_WHAT THIS TASK INVOLVES_
Beginning at the line that contains "The image size is (1000, 466).", write out each remaining line of the entries below exactly as it stands.

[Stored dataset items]
* * *
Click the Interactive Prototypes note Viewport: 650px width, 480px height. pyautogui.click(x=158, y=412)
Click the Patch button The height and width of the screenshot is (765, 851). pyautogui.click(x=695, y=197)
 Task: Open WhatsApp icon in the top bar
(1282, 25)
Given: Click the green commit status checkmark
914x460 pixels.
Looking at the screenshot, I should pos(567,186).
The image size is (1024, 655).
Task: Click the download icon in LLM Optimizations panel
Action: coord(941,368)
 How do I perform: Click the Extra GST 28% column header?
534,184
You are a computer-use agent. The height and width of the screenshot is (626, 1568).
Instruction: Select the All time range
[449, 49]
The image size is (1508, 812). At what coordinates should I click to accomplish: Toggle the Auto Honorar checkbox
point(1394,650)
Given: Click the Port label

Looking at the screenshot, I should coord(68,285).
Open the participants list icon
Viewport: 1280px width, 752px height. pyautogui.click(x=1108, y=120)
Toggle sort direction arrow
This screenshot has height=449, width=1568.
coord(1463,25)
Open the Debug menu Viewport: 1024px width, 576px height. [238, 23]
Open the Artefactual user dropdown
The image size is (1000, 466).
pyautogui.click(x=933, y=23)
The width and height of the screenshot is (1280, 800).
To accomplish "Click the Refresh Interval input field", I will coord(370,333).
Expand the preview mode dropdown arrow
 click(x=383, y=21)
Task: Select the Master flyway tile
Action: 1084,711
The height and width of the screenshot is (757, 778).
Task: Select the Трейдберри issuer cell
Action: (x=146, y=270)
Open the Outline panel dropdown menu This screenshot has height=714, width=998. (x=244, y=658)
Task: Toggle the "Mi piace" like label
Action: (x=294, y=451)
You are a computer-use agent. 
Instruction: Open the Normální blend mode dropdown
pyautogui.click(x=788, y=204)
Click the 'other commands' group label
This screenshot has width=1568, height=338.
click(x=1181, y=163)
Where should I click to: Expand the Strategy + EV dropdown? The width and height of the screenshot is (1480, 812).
* * *
_ANSWER BOX_
The image size is (1000, 466).
pyautogui.click(x=933, y=23)
The width and height of the screenshot is (1280, 800).
To accomplish "Click the Refresh Interval input field", I will coord(370,333).
Expand the preview mode dropdown arrow
 click(x=383, y=21)
Task: Select the Master flyway tile
Action: 1084,711
The height and width of the screenshot is (757, 778).
Task: Select the Трейдберри issuer cell
Action: (x=146, y=270)
Open the Outline panel dropdown menu This screenshot has height=714, width=998. (x=244, y=658)
Task: Toggle the "Mi piace" like label
Action: (x=294, y=451)
You are a computer-use agent. 
Instruction: Open the Normální blend mode dropdown
pyautogui.click(x=788, y=204)
Click the 'other commands' group label
This screenshot has width=1568, height=338.
click(x=1181, y=163)
Where should I click to: Expand the Strategy + EV dropdown? The width and height of the screenshot is (1480, 812).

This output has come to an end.